How can I compute the values of y and dy for the given values of x and dx in the expression y = 3x + x^2 + 3x + 0.6, rounding the results to three decimal places?

To compute y and dy for the given expression y = 3x + x^2 + 3x + 0.6, we first simplify the equation:

• Combine like terms: y = 6x + x^2 + 0.6.

Next, we need to substitute the provided values of x and dx. For this example, let’s assume:

• x = 1
• dx = 0.1

Now, we will calculate y:

• y = 6(1) + (1)^2 + 0.6 = 6 + 1 + 0.6 = 7.6

Next, we must find dy, which represents the differential of y. This can be computed using the derivative of y with respect to x:

• First, find the derivative: dy/dx = 6 + 2x.
• Substituting the value of x = 1: dy/dx = 6 + 2(1) = 8.

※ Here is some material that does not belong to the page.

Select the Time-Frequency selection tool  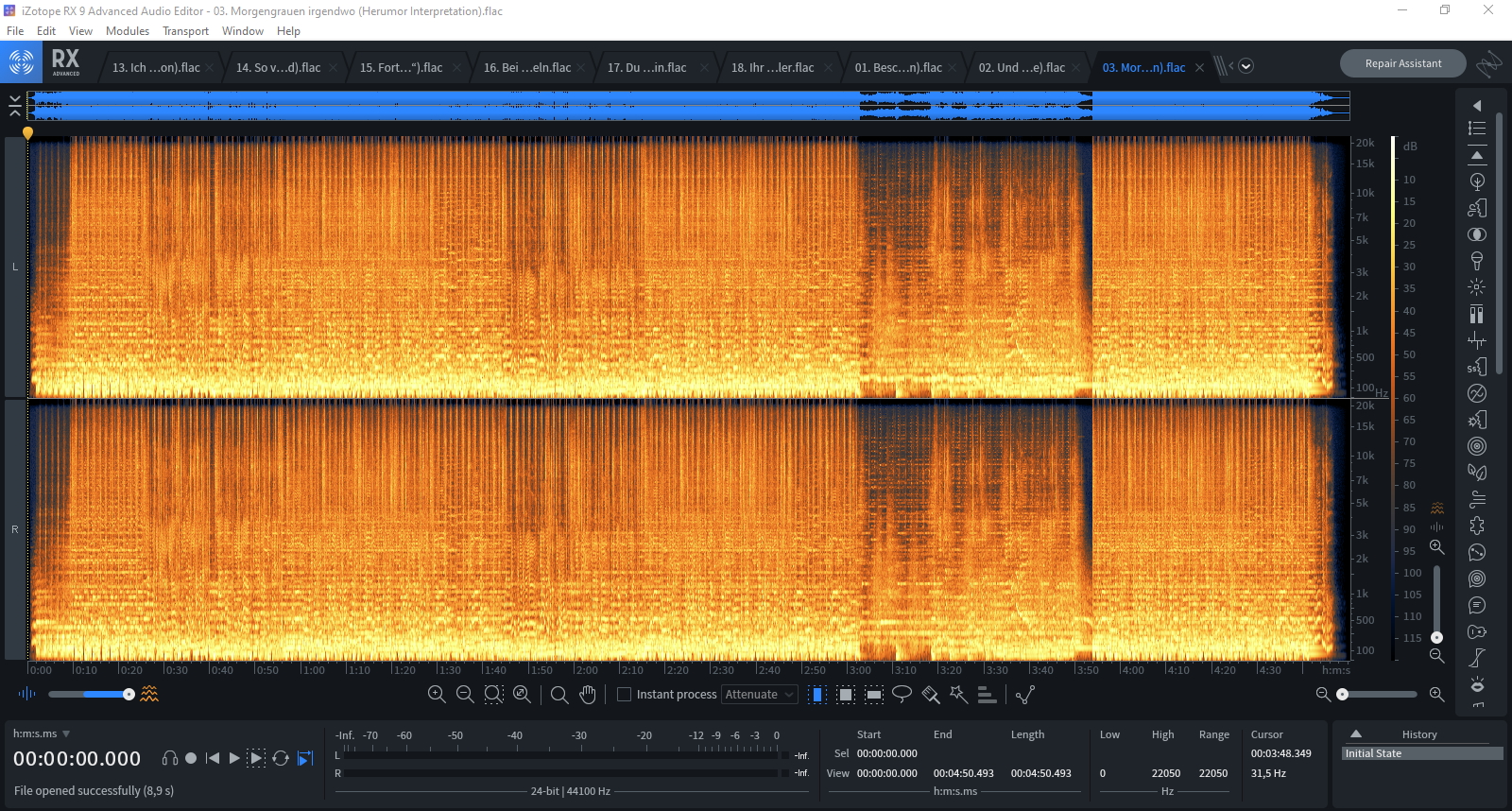point(846,695)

Now, we can calculate dy as follows:

• dy = (dy/dx) * dx
• dy = 8 * 0.1 = 0.8

Finally, rounding both results to three decimal places:

• y: 7.600
• dy: 0.800

To summarize:

• Computed value of y: 7.600
• Computed value of dy: 0.800

This method allows for consistent calculation of both y and dy based on the given values of x and dx.